Stated exercise → Render every line below as a Markdown table with the columns Row and Line. Number each line in Row and omit blank lines.

Record list →
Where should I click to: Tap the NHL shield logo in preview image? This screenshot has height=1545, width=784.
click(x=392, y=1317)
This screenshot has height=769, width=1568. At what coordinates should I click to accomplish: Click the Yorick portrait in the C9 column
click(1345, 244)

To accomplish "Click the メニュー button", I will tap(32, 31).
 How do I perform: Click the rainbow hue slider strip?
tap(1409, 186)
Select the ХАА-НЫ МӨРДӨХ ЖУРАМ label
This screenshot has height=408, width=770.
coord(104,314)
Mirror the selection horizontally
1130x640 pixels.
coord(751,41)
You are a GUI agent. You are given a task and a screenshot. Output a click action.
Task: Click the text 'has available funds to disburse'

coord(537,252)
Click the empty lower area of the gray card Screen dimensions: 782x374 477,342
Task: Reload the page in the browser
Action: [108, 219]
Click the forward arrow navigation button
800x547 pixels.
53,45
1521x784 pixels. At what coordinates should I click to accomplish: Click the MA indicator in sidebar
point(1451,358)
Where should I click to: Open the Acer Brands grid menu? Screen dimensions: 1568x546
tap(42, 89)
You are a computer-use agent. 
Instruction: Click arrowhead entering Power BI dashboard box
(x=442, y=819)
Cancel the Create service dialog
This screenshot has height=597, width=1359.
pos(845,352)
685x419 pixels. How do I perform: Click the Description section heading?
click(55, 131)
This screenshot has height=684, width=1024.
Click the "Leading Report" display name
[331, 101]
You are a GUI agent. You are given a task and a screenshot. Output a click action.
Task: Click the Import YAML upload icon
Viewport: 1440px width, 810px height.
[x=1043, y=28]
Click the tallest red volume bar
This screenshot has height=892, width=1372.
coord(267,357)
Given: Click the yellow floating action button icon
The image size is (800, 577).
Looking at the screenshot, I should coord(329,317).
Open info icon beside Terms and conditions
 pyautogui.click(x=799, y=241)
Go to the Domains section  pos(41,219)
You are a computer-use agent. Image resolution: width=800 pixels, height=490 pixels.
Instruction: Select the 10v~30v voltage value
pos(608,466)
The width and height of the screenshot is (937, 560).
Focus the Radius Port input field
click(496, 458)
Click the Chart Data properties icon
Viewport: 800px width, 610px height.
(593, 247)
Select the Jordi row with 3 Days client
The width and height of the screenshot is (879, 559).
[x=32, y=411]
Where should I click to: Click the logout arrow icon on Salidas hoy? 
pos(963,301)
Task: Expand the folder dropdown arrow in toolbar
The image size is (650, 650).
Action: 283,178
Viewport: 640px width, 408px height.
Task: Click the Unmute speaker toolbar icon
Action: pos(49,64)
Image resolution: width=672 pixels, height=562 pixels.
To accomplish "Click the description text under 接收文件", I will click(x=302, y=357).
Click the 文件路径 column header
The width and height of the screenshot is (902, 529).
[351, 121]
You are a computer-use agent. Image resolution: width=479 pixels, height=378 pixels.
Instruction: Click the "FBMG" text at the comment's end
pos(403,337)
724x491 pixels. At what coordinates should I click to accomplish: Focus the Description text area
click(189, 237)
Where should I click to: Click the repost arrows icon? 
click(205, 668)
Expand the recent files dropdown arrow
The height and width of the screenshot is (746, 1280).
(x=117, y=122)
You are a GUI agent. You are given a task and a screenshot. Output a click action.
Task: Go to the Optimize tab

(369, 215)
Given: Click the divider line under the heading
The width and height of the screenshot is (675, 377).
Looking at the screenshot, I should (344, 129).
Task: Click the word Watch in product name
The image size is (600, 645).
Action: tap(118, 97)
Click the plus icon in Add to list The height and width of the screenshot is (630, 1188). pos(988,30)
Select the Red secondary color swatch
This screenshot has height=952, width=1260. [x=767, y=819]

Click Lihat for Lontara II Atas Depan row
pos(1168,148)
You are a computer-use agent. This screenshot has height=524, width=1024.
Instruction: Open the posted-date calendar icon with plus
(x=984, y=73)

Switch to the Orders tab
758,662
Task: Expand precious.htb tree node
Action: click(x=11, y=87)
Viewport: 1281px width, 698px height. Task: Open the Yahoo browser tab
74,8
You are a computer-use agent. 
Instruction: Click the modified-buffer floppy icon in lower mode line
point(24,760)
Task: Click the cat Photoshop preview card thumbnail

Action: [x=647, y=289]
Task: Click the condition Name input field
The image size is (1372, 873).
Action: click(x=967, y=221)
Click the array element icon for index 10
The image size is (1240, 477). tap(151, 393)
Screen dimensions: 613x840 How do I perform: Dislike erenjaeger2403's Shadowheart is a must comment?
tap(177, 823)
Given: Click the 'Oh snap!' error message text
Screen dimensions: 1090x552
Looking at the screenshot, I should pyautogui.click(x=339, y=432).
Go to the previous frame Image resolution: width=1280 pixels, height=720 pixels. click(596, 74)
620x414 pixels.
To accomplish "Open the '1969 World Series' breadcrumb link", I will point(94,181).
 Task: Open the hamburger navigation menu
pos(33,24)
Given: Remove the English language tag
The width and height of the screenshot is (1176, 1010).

Task solution →
| Row | Line |
|---|---|
| 1 | Where should I click to: Tap the NHL shield logo in preview image? This screenshot has height=1545, width=784. |
| 2 | click(x=392, y=1317) |
| 3 | This screenshot has height=769, width=1568. At what coordinates should I click to accomplish: Click the Yorick portrait in the C9 column |
| 4 | click(1345, 244) |
| 5 | To accomplish "Click the メニュー button", I will tap(32, 31). |
| 6 |  How do I perform: Click the rainbow hue slider strip? |
| 7 | tap(1409, 186) |
| 8 | Select the ХАА-НЫ МӨРДӨХ ЖУРАМ label |
| 9 | This screenshot has height=408, width=770. |
| 10 | coord(104,314) |
| 11 | Mirror the selection horizontally |
| 12 | 1130x640 pixels. |
| 13 | coord(751,41) |
| 14 | You are a GUI agent. You are given a task and a screenshot. Output a click action. |
| 15 | Task: Click the text 'has available funds to disburse' |
| 16 | coord(537,252) |
| 17 | Click the empty lower area of the gray card Screen dimensions: 782x374 477,342 |
| 18 | Task: Reload the page in the browser |
| 19 | Action: [108, 219] |
| 20 | Click the forward arrow navigation button |
| 21 | 800x547 pixels. |
| 22 | 53,45 |
| 23 | 1521x784 pixels. At what coordinates should I click to accomplish: Click the MA indicator in sidebar |
| 24 | point(1451,358) |
| 25 | Where should I click to: Open the Acer Brands grid menu? Screen dimensions: 1568x546 |
| 26 | tap(42, 89) |
| 27 | You are a computer-use agent.  |
| 28 | Instruction: Click arrowhead entering Power BI dashboard box |
| 29 | (x=442, y=819) |
| 30 | Cancel the Create service dialog |
| 31 | This screenshot has height=597, width=1359. |
| 32 | pos(845,352) |
| 33 | 685x419 pixels. How do I perform: Click the Description section heading? |
| 34 | click(55, 131) |
| 35 | This screenshot has height=684, width=1024. |
| 36 | Click the "Leading Report" display name |
| 37 | [331, 101] |
| 38 | You are a GUI agent. You are given a task and a screenshot. Output a click action. |
| 39 | Task: Click the Import YAML upload icon |
| 40 | Viewport: 1440px width, 810px height. |
| 41 | [x=1043, y=28] |
| 42 | Click the tallest red volume bar |
| 43 | This screenshot has height=892, width=1372. |
| 44 | coord(267,357) |
| 45 | Given: Click the yellow floating action button icon |
| 46 | The image size is (800, 577). |
| 47 | Looking at the screenshot, I should coord(329,317). |
| 48 | Open info icon beside Terms and conditions |
| 49 |  pyautogui.click(x=799, y=241) |
| 50 | Go to the Domains section  pos(41,219) |
| 51 | You are a computer-use agent. Image resolution: width=800 pixels, height=490 pixels. |
| 52 | Instruction: Select the 10v~30v voltage value |
| 53 | pos(608,466) |
| 54 | The width and height of the screenshot is (937, 560). |
| 55 | Focus the Radius Port input field |
| 56 | click(496, 458) |
| 57 | Click the Chart Data properties icon |
| 58 | Viewport: 800px width, 610px height. |
| 59 | (593, 247) |
| 60 | Select the Jordi row with 3 Days client |
| 61 | The width and height of the screenshot is (879, 559). |
| 62 | [x=32, y=411] |
| 63 | Where should I click to: Click the logout arrow icon on Salidas hoy?  |
| 64 | pos(963,301) |
| 65 | Task: Expand the folder dropdown arrow in toolbar |
| 66 | The image size is (650, 650). |
| 67 | Action: 283,178 |
| 68 | Viewport: 640px width, 408px height. |
| 69 | Task: Click the Unmute speaker toolbar icon |
| 70 | Action: pos(49,64) |
| 71 | Image resolution: width=672 pixels, height=562 pixels. |
| 72 | To accomplish "Click the description text under 接收文件", I will click(x=302, y=357). |
| 73 | Click the 文件路径 column header |
| 74 | The width and height of the screenshot is (902, 529). |
| 75 | [351, 121] |
| 76 | You are a computer-use agent. Image resolution: width=479 pixels, height=378 pixels. |
| 77 | Instruction: Click the "FBMG" text at the comment's end |
| 78 | pos(403,337) |
| 79 | 724x491 pixels. At what coordinates should I click to accomplish: Focus the Description text area |
| 80 | click(189, 237) |
| 81 | Where should I click to: Click the repost arrows icon?  |
| 82 | click(205, 668) |
| 83 | Expand the recent files dropdown arrow |
| 84 | The height and width of the screenshot is (746, 1280). |
| 85 | (x=117, y=122) |
| 86 | You are a GUI agent. You are given a task and a screenshot. Output a click action. |
| 87 | Task: Go to the Optimize tab |
| 88 | (369, 215) |
| 89 | Given: Click the divider line under the heading |
| 90 | The width and height of the screenshot is (675, 377). |
| 91 | Looking at the screenshot, I should (344, 129). |
| 92 | Task: Click the word Watch in product name |
| 93 | The image size is (600, 645). |
| 94 | Action: tap(118, 97) |
| 95 | Click the plus icon in Add to list The height and width of the screenshot is (630, 1188). pos(988,30) |
| 96 | Select the Red secondary color swatch |
| 97 | This screenshot has height=952, width=1260. [x=767, y=819] |
| 98 | Click Lihat for Lontara II Atas Depan row |
| 99 | pos(1168,148) |
| 100 | You are a computer-use agent. This screenshot has height=524, width=1024. |
| 101 | Instruction: Open the posted-date calendar icon with plus |
| 102 | (x=984, y=73) |
| 103 | Switch to the Orders tab |
| 104 | 758,662 |
| 105 | Task: Expand precious.htb tree node |
| 106 | Action: click(x=11, y=87) |
| 107 | Viewport: 1281px width, 698px height. Task: Open the Yahoo browser tab |
| 108 | 74,8 |
| 109 | You are a computer-use agent.  |
| 110 | Instruction: Click the modified-buffer floppy icon in lower mode line |
| 111 | point(24,760) |
| 112 | Task: Click the cat Photoshop preview card thumbnail |
| 113 | Action: [x=647, y=289] |
| 114 | Task: Click the condition Name input field |
| 115 | The image size is (1372, 873). |
| 116 | Action: click(x=967, y=221) |
| 117 | Click the array element icon for index 10 |
| 118 | The image size is (1240, 477). tap(151, 393) |
| 119 | Screen dimensions: 613x840 How do I perform: Dislike erenjaeger2403's Shadowheart is a must comment? |
| 120 | tap(177, 823) |
| 121 | Given: Click the 'Oh snap!' error message text |
| 122 | Screen dimensions: 1090x552 |
| 123 | Looking at the screenshot, I should pyautogui.click(x=339, y=432). |
| 124 | Go to the previous frame Image resolution: width=1280 pixels, height=720 pixels. click(596, 74) |
| 125 | 620x414 pixels. |
| 126 | To accomplish "Open the '1969 World Series' breadcrumb link", I will point(94,181). |
| 127 |  Task: Open the hamburger navigation menu |
| 128 | pos(33,24) |
| 129 | Given: Remove the English language tag |
| 130 | The width and height of the screenshot is (1176, 1010). |